> [DESCRIPTION OF THE TASK] Would you please return the data below verbatim, without its pictures?
----------------
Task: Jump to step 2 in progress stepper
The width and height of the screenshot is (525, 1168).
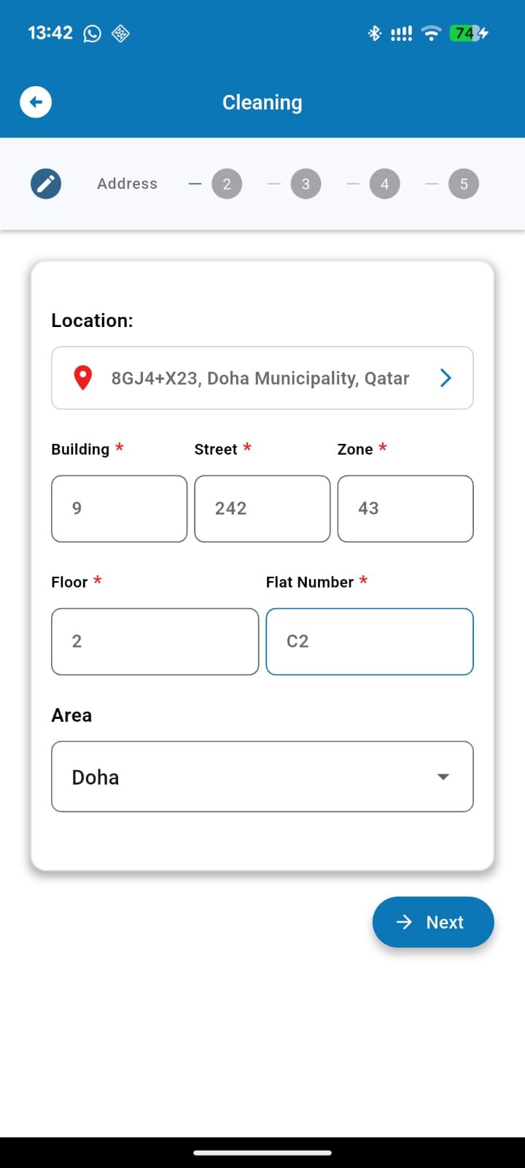Action: click(227, 184)
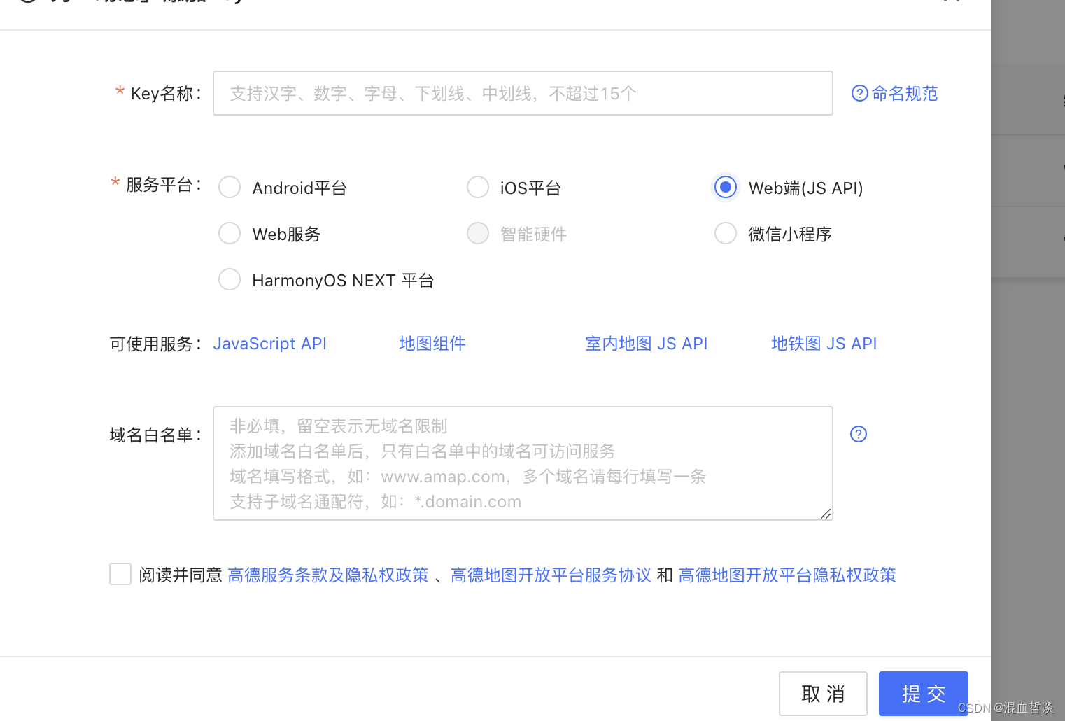Click the help icon beside 命名规范
This screenshot has height=721, width=1065.
[859, 93]
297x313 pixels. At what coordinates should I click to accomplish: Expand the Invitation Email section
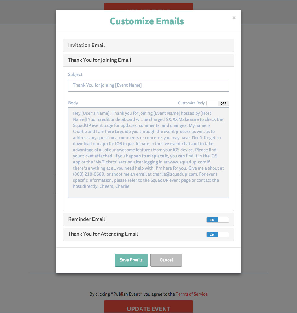pos(148,45)
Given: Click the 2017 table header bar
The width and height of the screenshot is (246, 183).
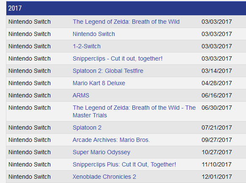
----------------
> [SOLUTION TO THE EXERCISE]
Task: Jump to step 2 in progress stepper
The width and height of the screenshot is (525, 1168).
Action: click(227, 184)
Click the help icon beside 命名规范
This screenshot has height=721, width=1065.
[859, 93]
297x313 pixels. At what coordinates should I click to accomplish: Expand the Invitation Email section
pos(148,45)
Given: Click the 2017 table header bar
The width and height of the screenshot is (246, 183).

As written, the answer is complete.